There has been much activity at Lake Roland since 2010 when Baltimore County took over stewardship of the park and a group of citizens formed the Lake Roland Nature Council. The park’s infrastructure has been improved, including repair of the old railroad trestle across Jones Falls, and a new boardwalk, picnic pavilion, and dog park. Heavily used by dog walkers, Lake Roland is now the only park in the county that employs rangers to enforce park rules, including leash laws. Several local garden clubs are planning to install a native plant garden in an area close to the Lake Roland dam. With advice from MNPS, they have compiled a list of suitable species and expect to begin planting this year.

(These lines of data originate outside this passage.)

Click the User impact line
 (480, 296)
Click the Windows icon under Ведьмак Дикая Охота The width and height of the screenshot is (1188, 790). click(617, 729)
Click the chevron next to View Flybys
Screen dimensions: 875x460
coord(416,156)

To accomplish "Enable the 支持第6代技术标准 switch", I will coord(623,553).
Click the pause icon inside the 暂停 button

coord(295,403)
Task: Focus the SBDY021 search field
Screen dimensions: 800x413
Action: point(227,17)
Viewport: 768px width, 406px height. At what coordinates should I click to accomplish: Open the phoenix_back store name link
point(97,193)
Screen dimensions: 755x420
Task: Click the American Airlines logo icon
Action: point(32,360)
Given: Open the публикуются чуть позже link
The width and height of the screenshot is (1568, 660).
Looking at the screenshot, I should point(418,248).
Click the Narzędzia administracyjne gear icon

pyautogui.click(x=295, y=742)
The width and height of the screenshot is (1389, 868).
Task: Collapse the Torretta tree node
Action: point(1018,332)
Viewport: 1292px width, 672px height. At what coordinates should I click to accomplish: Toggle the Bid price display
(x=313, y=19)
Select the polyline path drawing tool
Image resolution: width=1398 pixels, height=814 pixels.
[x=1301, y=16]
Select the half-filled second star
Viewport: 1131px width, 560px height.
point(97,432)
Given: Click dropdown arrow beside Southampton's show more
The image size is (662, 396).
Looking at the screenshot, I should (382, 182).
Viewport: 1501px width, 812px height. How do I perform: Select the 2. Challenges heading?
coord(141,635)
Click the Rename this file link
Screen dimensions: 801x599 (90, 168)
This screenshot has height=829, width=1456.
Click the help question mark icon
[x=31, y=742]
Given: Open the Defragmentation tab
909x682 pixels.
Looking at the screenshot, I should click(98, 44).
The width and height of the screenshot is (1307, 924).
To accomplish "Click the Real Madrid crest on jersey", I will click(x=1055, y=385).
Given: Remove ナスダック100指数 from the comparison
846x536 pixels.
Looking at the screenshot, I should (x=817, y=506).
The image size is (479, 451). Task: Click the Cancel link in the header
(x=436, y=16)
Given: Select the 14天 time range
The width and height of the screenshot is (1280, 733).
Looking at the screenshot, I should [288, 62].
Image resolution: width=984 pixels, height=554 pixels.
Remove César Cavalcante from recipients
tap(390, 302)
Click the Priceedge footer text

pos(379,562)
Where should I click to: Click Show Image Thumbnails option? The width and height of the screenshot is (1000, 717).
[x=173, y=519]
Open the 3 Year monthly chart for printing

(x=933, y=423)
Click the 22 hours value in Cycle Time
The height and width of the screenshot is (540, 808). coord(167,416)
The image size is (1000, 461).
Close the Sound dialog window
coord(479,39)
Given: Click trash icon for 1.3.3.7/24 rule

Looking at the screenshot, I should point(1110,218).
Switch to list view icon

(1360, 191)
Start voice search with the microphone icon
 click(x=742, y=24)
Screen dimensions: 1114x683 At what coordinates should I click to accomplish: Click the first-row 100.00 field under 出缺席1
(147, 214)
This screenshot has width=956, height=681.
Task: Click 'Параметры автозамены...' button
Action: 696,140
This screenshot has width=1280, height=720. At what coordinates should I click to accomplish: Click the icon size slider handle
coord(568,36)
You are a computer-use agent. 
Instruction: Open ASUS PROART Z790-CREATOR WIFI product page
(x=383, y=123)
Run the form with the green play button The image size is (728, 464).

From a naturalist’s perspective, the park’s most interesting features are the wetlands around Lake Roland, beloved by birders, and the serpentine barren, home of several rare and uncommon plant species including Phemeranthus teretifolius (Fameflower). Over the last several decades, this grassland/prairie community has been impacted by the spread of Virginia Pine. With the full support of park staff and the Nature Council, a project has begun to find out whether quality prairie community can be expanded by removal of pines. This project is under the leadership of Dwight Johnson of MNPS and the Lake Roland Nature Council, Charlie Davis of the Natural History Society of Maryland, and paleobotanist Bill Hillgartner, who has maintained a serpentine study plot in the park for over 10 years. They selected an experimental area of about one acre that still retains a healthy prairie plant community despite scattered trees. This spring, members of the Nature Council Trails Committee will cut the trees in that area and they will be removed by a group of boy scouts as part of an Eagle Scout project. The hope is eventually to expand this quality area outward. The preferred tool would obviously have been fire as is used in Soldiers Delight, but that is not possible given the proximity to a residential area. Dwight, Charlie and Bill plan to perform a complete biological survey of the experimental area this year, and then to observe changes over the next several years.
Starting in 2012 Dwight Johnson is conducting a plant survey of the entire park, which includes over 320 species so far. Participants in MNPS field trips will undoubtedly add to this list.